Payload joins Discovery at KSC's launch pad 39A

More than 30,000 pounds of cargo arrived at Kennedy Space Center's launch pad 39A early this morning, a key milestone before Discovery's planned April 5 launch to the International Space Station.

Enclosed in a 65-foot long canister, the payload for Discovery's mission began a nearly three-hour roll to the pad just after midnight, arriving at 2:51 a.m. today.

The canister was hoisted into a chamber in the pad's open Rotating Service Structure (above). The payload will be transferred into a "changeout room" and the canister removed early Saturday, when the RSS will also be closed around the shuttle.

Discovery's planned 13-day mission will resupply the station with food, equipment and science experiments packed into a cylindrical "moving van," the Italian-built Multi-Purpose Logistics Module nicknamed Leonardo. The shuttle will also fly up a replacement ammonia tank critical to the station's cooling system, and return a spent tank to the ground.
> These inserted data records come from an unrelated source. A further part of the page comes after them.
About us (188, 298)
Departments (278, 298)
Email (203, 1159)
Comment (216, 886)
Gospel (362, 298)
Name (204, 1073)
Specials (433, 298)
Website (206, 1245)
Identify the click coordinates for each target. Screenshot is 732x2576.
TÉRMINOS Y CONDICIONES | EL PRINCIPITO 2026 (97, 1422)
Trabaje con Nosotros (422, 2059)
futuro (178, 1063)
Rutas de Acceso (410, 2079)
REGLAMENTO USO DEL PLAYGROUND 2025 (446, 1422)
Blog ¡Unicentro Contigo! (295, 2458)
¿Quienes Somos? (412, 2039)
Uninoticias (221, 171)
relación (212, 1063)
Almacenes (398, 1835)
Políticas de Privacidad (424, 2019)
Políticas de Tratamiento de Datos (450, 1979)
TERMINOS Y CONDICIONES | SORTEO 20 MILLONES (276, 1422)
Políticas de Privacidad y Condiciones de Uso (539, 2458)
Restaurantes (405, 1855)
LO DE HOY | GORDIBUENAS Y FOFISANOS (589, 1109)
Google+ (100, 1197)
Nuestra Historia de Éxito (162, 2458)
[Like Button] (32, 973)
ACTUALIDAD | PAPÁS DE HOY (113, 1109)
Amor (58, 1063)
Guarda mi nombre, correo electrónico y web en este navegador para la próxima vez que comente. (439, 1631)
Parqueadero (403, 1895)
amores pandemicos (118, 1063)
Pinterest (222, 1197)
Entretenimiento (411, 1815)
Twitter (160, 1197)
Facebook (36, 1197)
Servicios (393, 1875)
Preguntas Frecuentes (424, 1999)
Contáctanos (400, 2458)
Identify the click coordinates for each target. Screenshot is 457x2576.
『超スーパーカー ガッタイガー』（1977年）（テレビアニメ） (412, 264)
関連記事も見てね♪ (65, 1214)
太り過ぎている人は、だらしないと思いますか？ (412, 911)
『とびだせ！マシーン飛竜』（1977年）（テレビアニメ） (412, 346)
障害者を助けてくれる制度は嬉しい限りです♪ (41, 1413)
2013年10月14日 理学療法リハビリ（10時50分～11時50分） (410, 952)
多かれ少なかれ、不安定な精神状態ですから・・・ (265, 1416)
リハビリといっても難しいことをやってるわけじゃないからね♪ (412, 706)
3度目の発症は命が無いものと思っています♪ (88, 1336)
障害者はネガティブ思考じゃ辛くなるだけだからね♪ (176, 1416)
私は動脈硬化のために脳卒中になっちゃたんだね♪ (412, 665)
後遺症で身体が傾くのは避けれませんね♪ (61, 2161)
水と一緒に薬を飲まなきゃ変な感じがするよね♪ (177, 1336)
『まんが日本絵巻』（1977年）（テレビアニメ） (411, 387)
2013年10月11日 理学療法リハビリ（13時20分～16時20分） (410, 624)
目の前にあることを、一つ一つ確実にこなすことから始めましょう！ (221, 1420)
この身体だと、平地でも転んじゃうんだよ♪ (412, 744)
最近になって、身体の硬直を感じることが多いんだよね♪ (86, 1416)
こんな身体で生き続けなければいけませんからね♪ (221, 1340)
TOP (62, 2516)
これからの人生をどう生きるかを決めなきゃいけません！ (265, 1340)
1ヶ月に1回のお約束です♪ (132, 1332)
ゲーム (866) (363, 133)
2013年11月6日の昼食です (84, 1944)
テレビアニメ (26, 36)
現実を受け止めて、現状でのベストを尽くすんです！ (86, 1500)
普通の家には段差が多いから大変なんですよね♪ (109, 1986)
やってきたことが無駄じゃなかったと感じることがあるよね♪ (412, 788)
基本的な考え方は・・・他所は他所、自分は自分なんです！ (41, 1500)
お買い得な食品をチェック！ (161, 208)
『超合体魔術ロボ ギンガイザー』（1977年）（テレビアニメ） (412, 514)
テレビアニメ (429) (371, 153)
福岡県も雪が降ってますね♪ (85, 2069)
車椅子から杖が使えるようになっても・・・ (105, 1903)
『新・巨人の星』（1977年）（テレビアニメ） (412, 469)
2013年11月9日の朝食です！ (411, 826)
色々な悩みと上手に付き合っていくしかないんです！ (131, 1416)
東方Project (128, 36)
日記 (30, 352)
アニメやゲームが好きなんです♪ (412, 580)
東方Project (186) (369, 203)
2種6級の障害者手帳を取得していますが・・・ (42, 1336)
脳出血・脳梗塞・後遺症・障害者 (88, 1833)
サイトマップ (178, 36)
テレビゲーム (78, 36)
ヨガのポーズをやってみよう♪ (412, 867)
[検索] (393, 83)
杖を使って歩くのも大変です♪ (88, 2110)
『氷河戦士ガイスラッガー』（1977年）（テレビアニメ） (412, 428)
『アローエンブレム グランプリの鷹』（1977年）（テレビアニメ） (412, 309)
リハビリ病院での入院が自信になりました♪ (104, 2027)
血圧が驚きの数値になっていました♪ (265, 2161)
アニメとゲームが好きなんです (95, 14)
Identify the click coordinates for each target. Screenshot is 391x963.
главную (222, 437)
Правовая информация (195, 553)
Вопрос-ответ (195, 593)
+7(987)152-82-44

"Payload to the pad is a very big milestone for us," said Joe Delai, the mission's NASA payload manager. "Very significant."

The cargo won't be installed until engineers complete a series of weekend tests needed to clear Discovery for flight.

The tests will verify if a pair of regulators are working inside the orbiter's right, rear maneuvering engine pod, after a problem with a helium valve was discovered during fueling of the system last weekend.

If the regulators are in good shape, managers may decide that the isolation valve issue poses no threat to the flight, which is targeted for launch at 6:21 a.m. April 5 and landing at 8:35 a.m. April 18.

Shuttle program managers plan to meet Tuesday to review the test data. An official launch date and time is expected to be set next Friday at a final Flight Readiness Review.